When it was completed in the editing room, everyone clapped, but Frankel said what they had made was really a short film.

"The big problem a network faces is: 'What the hell do we put it with?' I know that in the year since we made it, we've had lots of fans over there [at ABC], but they wanted to know, do you put it with 'Home Improvement' or 'Spin City'? They said, 'If there was some other compatible show for an hour or a night, maybe we could find a slot.' "

After receiving the news from ABC, Jossen said he discussed the idea of entering the pilot in film festivals and received Katzenberg's blessing.
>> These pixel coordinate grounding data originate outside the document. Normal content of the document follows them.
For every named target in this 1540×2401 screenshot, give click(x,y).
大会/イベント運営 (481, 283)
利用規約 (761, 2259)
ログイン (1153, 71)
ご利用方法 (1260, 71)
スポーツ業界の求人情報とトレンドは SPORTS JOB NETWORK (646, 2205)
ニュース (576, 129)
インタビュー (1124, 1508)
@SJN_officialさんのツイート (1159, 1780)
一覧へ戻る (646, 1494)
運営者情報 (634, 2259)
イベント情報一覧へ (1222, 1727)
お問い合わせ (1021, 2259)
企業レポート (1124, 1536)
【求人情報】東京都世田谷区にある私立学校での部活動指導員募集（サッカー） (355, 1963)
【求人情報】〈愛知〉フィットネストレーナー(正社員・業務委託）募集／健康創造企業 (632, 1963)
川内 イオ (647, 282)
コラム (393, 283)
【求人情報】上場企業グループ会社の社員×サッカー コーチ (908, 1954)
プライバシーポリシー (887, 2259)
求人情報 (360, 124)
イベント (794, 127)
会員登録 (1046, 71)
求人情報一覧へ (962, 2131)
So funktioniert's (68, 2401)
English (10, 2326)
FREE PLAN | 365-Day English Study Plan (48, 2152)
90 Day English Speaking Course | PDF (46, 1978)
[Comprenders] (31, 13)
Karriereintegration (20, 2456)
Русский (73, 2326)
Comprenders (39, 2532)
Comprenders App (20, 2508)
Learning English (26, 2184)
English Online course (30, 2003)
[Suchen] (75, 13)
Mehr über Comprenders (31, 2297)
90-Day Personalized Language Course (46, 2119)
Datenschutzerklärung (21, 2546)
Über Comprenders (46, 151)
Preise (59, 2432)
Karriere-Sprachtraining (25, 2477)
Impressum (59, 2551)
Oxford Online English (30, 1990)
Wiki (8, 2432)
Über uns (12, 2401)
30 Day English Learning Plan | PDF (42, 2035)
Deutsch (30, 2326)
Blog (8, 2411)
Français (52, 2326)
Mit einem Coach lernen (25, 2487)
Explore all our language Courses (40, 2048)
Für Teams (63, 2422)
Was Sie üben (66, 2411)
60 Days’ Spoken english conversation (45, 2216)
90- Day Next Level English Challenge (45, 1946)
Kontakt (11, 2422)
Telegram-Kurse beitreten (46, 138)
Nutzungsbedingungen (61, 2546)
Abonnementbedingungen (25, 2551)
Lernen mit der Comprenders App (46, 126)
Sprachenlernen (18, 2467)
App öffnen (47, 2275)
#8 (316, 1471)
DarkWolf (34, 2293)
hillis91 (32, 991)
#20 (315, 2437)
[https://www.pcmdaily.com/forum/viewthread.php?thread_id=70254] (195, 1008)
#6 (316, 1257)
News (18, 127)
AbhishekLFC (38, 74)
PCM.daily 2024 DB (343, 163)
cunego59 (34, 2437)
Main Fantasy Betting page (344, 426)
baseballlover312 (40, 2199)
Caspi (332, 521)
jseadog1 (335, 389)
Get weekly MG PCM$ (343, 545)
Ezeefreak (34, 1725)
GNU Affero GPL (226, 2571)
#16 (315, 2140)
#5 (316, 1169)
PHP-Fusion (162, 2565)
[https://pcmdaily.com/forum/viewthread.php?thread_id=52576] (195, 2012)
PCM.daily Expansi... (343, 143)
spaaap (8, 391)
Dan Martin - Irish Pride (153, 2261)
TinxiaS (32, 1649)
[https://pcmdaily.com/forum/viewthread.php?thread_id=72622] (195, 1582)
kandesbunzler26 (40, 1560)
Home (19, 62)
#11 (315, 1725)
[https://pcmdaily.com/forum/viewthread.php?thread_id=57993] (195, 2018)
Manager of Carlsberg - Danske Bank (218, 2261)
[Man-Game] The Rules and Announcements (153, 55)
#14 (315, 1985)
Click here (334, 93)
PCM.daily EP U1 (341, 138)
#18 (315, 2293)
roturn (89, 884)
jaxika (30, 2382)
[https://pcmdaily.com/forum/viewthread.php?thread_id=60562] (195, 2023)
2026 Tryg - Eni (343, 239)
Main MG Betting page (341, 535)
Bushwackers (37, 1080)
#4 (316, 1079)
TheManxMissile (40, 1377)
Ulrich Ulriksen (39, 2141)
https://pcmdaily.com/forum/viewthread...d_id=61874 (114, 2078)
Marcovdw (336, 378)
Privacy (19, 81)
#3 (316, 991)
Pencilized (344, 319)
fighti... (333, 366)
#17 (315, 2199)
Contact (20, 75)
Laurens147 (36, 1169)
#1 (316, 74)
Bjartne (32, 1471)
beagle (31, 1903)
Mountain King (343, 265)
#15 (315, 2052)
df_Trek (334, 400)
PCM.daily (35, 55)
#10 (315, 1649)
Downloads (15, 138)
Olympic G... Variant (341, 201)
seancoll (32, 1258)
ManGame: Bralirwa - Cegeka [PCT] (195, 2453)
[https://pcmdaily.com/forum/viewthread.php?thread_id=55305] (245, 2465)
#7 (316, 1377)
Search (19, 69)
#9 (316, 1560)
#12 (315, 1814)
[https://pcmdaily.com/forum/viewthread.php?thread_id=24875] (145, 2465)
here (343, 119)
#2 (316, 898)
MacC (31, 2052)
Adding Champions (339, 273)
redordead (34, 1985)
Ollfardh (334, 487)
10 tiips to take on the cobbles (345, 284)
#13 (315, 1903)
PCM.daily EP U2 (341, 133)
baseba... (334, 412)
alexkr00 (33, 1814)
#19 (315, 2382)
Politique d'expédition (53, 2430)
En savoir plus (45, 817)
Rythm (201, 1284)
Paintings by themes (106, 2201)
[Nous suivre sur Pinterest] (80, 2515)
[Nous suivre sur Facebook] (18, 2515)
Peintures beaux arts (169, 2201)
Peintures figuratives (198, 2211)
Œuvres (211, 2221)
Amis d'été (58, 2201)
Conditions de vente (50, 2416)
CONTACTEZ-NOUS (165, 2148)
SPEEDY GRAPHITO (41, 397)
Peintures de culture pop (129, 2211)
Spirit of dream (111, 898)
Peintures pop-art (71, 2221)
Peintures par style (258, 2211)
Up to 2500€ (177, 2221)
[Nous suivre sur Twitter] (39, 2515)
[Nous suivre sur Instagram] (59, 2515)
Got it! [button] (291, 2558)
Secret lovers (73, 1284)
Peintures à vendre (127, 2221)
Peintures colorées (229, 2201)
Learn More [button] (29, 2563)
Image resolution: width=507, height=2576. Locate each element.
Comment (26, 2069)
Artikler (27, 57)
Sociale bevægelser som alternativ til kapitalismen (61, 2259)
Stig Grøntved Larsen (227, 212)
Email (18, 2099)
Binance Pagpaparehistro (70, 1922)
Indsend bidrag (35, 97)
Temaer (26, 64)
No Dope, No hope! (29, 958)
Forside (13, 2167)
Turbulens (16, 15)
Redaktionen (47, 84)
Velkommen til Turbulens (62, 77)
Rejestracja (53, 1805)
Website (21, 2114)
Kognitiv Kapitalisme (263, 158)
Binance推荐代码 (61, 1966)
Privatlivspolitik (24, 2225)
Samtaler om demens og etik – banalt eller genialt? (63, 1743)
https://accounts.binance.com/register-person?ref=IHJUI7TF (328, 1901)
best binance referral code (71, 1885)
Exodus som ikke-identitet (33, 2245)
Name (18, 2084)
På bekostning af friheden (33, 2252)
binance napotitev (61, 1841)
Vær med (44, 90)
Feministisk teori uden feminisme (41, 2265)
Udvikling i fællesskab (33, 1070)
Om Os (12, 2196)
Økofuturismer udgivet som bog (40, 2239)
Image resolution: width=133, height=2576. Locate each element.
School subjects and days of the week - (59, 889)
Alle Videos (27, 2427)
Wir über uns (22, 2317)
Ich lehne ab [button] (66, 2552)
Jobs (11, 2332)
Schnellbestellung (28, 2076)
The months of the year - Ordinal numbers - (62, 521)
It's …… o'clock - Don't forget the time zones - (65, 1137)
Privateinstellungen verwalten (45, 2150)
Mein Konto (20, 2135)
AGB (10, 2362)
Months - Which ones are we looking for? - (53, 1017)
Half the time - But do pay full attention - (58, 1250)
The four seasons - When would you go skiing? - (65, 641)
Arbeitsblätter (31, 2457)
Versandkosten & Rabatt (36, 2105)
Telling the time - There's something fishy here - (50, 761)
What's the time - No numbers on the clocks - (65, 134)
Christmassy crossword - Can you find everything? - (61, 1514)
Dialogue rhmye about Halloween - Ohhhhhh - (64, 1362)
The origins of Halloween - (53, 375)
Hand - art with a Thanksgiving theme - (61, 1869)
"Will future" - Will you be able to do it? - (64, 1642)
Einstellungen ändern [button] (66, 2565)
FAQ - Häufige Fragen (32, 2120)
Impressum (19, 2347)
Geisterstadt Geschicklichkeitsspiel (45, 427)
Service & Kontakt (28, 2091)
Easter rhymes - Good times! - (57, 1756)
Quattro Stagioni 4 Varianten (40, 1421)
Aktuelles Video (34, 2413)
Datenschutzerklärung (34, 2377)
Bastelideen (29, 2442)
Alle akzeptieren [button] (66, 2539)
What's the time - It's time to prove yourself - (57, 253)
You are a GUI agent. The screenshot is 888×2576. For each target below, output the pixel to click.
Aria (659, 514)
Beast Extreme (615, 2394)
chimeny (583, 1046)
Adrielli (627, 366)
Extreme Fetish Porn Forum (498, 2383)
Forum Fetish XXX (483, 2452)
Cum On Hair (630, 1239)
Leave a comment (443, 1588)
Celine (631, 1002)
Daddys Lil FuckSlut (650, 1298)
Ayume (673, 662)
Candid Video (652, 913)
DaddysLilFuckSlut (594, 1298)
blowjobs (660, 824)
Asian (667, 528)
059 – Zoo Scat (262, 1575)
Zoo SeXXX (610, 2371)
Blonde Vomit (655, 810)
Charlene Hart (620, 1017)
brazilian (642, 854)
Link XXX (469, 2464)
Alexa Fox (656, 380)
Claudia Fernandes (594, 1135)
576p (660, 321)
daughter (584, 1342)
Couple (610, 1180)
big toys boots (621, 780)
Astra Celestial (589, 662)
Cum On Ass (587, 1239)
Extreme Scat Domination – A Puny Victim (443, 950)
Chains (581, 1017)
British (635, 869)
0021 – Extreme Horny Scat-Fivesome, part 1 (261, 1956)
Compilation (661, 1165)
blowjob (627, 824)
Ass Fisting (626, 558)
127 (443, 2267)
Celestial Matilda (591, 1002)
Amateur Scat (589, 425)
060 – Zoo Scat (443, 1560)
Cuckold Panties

But by the time the completed master had been transferred to 35-millimeter film, most of the key film festivals were over.

Because academy rules dictate that a nomination must be either shown at a film festival or released theatrically to qualify for the Oscars, Jossen and Frankel decided to book the film into the AMC theater in Century City on Dec. 13, where it would play with "Shine."

But the filmmakers noticed to their dismay that short films actually had to be released on or before Nov. 30, so they hurriedly booked the movie for Thanksgiving weekend, just as the deadline was about to expire.

Frankel, who lives in Miami, said it was a "thrill of a lifetime" when he heard his film had been nominated for an Oscar.

"There's no question this was a fluke," he said.